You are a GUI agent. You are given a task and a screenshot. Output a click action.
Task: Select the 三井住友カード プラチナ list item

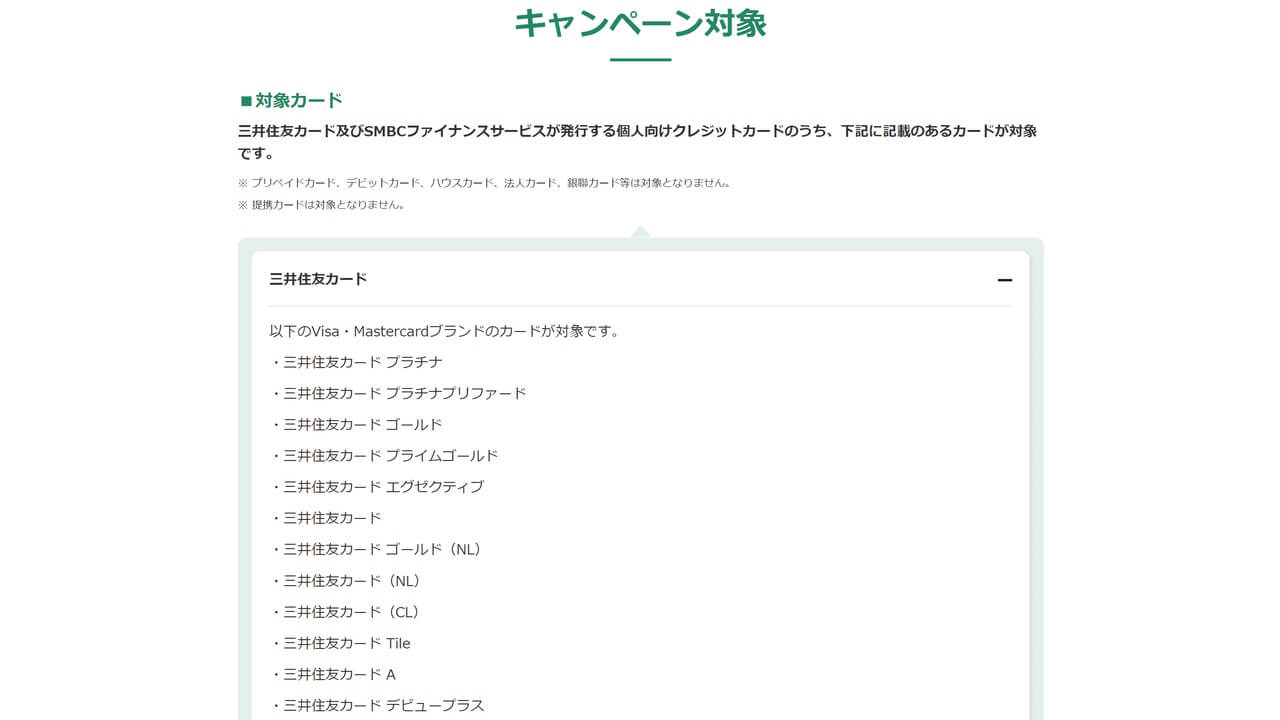click(x=356, y=362)
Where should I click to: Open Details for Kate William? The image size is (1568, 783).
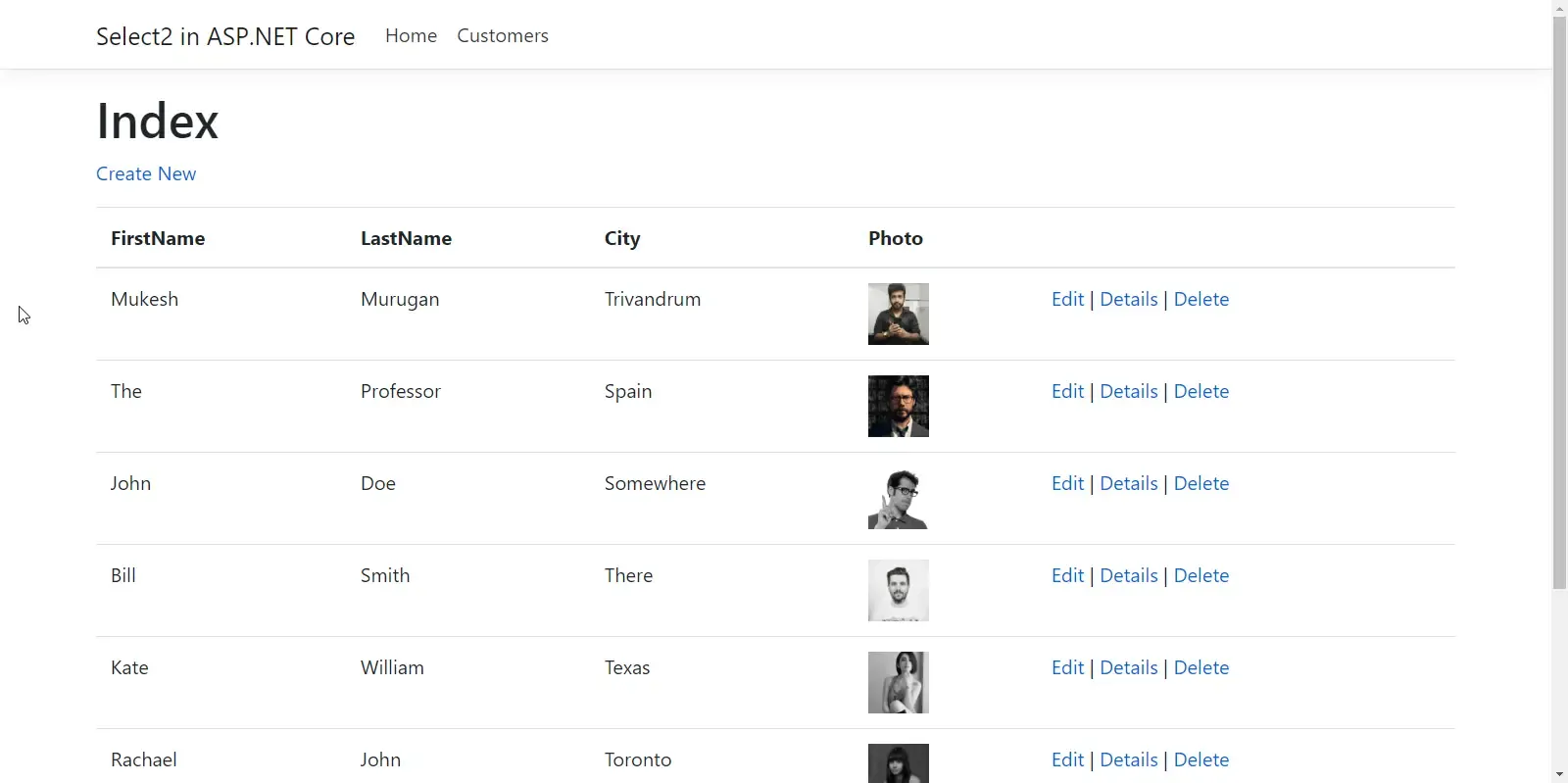(1128, 667)

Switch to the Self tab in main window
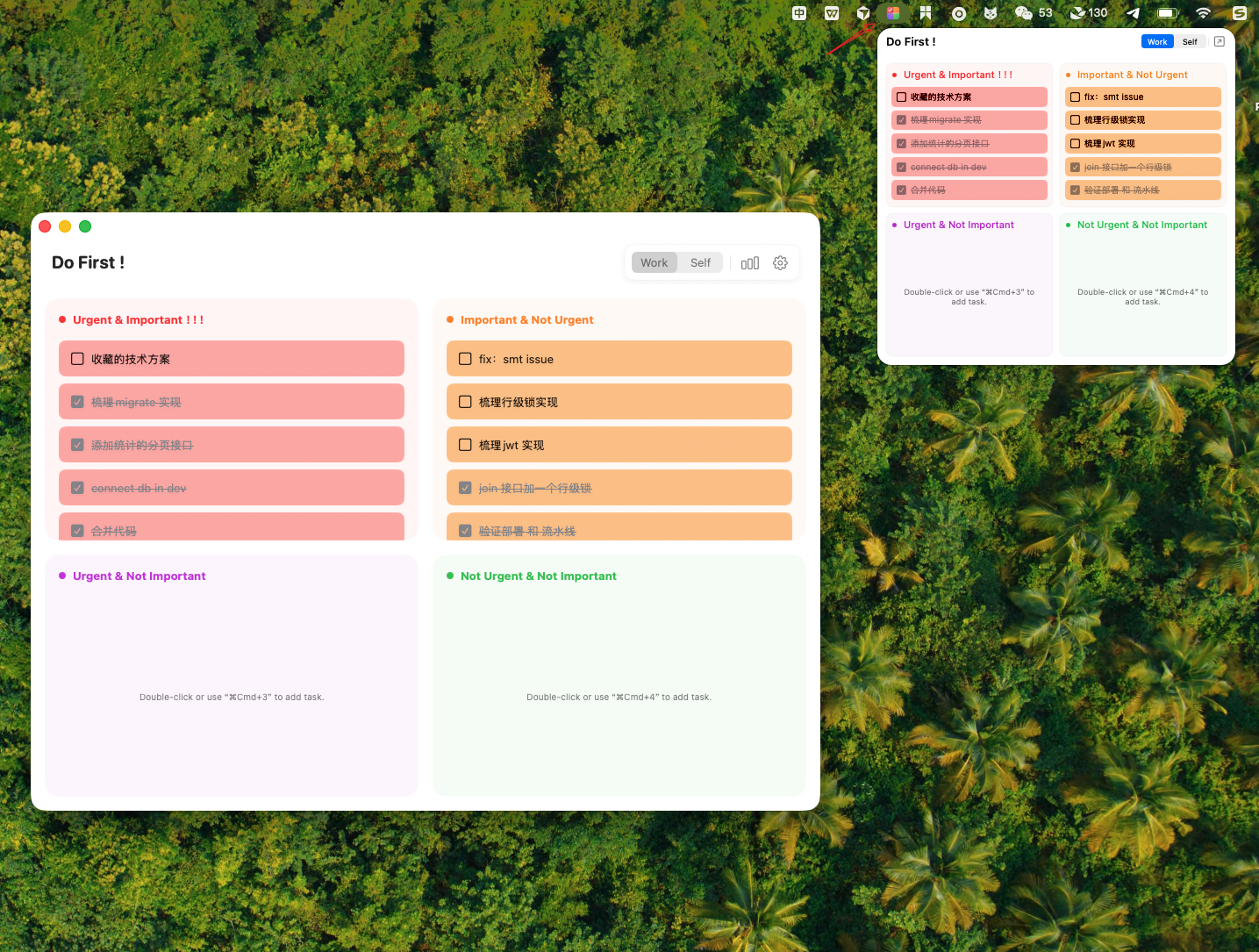point(699,261)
==============================
TASK INSTRUCTIONS:
Leave the pictures out and output all of the data verbatim.

REPLY:
You are a GUI agent. You are given a task and a screenshot. Output a click action.
Task: Select the 三井住友カード プラチナ list item

click(x=356, y=362)
Where should I click to: Open Details for Kate William? The image size is (1568, 783).
(1128, 667)

Switch to the Self tab in main window
point(699,261)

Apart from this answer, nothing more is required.